O Amor nos Tempos do Cólera deixa
transparecer de início a verdade de suas estratégias
narrativas: o recurso utilizado para nos apresentar
o drama vivido pelos personagens, um grande flashback-insert que
parte de uma situação-clímax para contemplar, ao seu
fim, o desfecho desta situação, tenta emprestar o sentido
de suspense e de tragédia à história, mas seu peso
de clichê sem justificativas revela-se maior. E tudo
no decorrer do filme corrobora esta sensação de indistinção
de suas escolhas dramáticas e cinematográficas.

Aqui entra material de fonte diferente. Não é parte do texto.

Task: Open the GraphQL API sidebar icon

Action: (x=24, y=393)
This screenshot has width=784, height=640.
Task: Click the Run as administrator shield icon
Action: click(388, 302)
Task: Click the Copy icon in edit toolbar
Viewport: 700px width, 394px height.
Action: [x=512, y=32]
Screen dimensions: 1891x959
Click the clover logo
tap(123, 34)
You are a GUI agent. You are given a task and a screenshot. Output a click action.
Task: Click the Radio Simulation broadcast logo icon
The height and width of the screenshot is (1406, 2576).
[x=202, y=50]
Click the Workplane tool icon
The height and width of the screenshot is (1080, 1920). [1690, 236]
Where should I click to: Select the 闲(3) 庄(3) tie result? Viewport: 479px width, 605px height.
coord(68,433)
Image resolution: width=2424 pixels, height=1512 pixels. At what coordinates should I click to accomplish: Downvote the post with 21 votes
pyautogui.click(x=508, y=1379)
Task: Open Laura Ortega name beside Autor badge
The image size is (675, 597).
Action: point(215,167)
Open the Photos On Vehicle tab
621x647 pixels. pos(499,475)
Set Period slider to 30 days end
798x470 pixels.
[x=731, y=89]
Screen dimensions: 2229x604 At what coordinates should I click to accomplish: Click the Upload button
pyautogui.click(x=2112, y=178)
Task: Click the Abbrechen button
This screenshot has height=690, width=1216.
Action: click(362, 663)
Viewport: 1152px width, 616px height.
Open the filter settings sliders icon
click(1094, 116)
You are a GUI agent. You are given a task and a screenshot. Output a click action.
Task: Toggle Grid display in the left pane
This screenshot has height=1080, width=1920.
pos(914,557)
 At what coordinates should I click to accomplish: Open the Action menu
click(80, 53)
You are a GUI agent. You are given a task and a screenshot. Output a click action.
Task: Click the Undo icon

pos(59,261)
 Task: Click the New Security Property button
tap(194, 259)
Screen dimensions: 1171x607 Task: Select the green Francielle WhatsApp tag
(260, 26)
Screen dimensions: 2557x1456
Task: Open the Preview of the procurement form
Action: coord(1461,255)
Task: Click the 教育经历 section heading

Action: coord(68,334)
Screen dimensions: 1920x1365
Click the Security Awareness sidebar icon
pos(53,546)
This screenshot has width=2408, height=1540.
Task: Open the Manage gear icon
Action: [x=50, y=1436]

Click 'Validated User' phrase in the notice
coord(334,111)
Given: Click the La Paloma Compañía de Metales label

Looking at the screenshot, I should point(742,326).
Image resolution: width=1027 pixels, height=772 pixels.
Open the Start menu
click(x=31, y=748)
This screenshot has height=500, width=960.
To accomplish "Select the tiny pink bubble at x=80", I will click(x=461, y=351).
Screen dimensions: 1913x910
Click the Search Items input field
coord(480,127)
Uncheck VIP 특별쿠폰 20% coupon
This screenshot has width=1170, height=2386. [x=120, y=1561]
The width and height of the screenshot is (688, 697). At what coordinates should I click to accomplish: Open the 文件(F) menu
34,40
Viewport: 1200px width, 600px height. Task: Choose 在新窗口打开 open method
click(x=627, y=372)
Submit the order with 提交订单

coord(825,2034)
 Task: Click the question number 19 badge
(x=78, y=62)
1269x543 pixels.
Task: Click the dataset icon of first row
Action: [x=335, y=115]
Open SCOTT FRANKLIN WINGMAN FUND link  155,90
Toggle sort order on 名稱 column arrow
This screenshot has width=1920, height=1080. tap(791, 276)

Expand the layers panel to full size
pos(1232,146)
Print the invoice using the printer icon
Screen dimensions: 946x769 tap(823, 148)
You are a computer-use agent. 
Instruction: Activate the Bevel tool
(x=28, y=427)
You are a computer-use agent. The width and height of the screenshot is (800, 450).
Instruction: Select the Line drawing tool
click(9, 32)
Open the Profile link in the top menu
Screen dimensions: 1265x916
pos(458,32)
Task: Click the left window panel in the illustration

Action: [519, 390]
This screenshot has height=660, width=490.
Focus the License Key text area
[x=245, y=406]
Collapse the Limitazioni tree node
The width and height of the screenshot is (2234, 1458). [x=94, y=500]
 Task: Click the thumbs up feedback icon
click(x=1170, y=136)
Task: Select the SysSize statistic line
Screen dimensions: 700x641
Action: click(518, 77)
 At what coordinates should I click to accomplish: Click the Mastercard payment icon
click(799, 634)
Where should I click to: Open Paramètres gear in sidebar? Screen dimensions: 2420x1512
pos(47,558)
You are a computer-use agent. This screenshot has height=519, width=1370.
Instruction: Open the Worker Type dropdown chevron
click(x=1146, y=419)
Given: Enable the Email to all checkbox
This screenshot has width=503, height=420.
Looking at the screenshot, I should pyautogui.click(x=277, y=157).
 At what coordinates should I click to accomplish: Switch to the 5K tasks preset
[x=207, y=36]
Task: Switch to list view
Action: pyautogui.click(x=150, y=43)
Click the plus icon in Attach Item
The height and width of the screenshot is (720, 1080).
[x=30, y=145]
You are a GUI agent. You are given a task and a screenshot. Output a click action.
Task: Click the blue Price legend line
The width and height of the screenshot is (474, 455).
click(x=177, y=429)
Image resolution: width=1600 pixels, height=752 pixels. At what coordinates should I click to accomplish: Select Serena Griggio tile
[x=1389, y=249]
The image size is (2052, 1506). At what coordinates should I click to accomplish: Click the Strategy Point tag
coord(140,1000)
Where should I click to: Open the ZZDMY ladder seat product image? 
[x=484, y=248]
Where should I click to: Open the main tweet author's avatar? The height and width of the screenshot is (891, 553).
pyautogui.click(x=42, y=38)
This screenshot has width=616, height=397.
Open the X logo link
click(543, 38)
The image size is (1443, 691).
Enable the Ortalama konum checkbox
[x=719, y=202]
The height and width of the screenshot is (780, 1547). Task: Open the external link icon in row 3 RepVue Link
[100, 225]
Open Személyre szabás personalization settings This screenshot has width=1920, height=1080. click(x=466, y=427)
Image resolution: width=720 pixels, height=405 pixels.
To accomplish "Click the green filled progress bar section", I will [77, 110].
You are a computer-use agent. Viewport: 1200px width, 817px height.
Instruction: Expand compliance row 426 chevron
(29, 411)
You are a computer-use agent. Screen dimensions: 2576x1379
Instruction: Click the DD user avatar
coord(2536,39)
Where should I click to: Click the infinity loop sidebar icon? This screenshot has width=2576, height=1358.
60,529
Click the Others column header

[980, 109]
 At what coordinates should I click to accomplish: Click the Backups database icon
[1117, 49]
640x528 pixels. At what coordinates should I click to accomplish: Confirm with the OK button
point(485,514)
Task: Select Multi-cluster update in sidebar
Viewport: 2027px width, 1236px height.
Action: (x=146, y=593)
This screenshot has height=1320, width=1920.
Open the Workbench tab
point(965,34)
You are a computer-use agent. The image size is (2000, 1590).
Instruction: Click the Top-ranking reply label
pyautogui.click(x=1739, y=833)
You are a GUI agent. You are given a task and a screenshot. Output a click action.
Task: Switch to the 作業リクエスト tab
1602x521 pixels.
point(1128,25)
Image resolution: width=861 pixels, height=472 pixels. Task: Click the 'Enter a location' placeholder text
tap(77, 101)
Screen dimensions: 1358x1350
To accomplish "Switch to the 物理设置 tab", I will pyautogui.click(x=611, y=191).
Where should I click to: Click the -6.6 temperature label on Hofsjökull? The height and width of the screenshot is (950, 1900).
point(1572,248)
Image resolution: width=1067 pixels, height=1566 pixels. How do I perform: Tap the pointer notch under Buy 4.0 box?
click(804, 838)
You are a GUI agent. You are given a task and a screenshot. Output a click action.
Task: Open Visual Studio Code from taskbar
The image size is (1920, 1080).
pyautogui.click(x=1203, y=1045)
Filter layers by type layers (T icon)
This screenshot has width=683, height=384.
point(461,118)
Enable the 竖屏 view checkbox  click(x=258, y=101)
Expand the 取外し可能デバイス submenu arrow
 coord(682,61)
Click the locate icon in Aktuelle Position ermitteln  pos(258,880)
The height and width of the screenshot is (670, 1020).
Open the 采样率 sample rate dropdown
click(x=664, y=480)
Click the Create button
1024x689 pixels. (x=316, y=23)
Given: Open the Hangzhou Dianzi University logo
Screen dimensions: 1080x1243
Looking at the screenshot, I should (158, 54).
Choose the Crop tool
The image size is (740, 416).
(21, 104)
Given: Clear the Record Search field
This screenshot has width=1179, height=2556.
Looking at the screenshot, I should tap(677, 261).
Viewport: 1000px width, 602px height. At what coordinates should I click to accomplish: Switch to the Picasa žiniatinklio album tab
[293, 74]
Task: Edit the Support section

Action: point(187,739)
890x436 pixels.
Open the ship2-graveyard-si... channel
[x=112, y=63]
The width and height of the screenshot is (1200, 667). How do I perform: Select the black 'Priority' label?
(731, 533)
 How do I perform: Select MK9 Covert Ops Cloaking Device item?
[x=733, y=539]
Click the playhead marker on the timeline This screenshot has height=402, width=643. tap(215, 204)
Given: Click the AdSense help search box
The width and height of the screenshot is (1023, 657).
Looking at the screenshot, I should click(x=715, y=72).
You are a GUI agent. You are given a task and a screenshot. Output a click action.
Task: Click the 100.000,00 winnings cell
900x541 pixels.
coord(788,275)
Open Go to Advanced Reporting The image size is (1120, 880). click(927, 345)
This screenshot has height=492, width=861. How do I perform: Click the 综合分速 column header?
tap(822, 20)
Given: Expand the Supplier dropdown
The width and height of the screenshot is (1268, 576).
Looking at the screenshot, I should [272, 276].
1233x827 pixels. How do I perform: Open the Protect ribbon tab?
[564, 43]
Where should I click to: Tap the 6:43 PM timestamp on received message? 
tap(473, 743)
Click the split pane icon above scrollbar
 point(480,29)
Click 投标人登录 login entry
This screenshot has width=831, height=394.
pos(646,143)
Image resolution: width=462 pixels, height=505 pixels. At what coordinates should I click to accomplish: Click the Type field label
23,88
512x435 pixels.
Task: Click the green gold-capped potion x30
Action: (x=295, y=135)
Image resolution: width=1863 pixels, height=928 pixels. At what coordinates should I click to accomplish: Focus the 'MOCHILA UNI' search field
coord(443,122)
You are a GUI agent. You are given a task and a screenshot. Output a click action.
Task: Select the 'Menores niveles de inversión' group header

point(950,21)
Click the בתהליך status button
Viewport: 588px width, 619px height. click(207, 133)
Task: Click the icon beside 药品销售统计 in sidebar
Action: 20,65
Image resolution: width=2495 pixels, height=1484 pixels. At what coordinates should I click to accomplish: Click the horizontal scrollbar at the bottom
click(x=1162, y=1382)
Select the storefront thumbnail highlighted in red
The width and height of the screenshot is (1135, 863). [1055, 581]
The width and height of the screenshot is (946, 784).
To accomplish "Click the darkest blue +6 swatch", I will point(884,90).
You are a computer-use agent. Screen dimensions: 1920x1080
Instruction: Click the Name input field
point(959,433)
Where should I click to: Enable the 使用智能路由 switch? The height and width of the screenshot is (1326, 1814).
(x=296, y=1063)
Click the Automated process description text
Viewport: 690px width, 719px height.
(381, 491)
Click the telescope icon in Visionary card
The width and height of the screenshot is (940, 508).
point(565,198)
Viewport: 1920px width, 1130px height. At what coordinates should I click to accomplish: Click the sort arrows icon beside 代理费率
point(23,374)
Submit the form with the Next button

Nesta Colômbia do final do século XIX filmada por Mike Newell, os homens e mulheres
falam inglês com sotaque local. Tal fato, injustificado historicamente, parte
certamente da instância produtora do filme, pois não apresenta sequer alguma
base conceitual – como acontece, por exemplo, em Sukiyaki Western Django,
de Takashi Miike, visto na última Mostra de São Paulo. Nos encontramos, portanto,
desde o início, num terreno pantanoso, entre o substrato cultural local e a apropriação
estrangeira. E este tipo de operação torna-se ainda mais problemática por tratar-se
da adaptação de uma obra literária colombiana, de um escritor que flerta com
o realismo social.
O que enunciam os personagens os afasta das ruas que eles habitam, do momento
histórico que atravessam e da própria verdade das emoções que eles vivem. A história
de amor impossível levada a um extremo incomum – ter que resistir à quase totalidade
da duração da vida dos apaixonados para contemplar seu “final feliz” – , traz
consigo algo da essência do melodrama latino-americano, de sua abstração de limites
no que tange ao desafio da ordem social vigente pelos imperativos do amor. Mas
no limbo em que O Amor nos Tempos do Cólera se instala, não há possibilidade
de diálogos mais ricos nem com a tradição deste gênero.
Tudo o que poderia ser articulação significativa no filme encontra-se esvaziado.
O paradoxo da convivência entre amor romântico – sublime, idealizado, espiritualizado,
eterno, que despreza em grande medida a carne – e “amor prático” – sexo abundante
por parte de Florentino e um bom casamento por parte de Fermina –, por exemplo,
não ganha atenção alguma dentro do desenvolvimento do filme. Ambos os personagens
parecem ceder às contingências da vida real em detrimento de uma provável ilusão
de adolescência pelo simples avançar da narrativa. O mesmo se aplica com o jogo
de forças entre a vida afetiva dos personagens e a História que a acompanha (sob
o signo da epidemia de cólera) e que termina vencida, relegada a pano de fundo.
Mais do que os notáveis problemas de interpretação do elenco, que parece ignorar
o tom que o filme espera dele, e da maquiagem para promover o envelhecimento – não
há borracha que permita-nos crer num envelhecimento de 50 anos forjado –, é o
aspecto de minissérie televisiva condensada o que mais prejudica O Amor nos
Tempos do Cólera. A sensação de que a história deve ser contada a qualquer
custo, não obstante a criação de clima, a articulação de proposições capaz de
intuir um mundo ou o próprio sentimento de verdade do que é narrado. “Aprende-se” a
história, mas a arte, seja a do cinema, seja a da literatura, passa longe.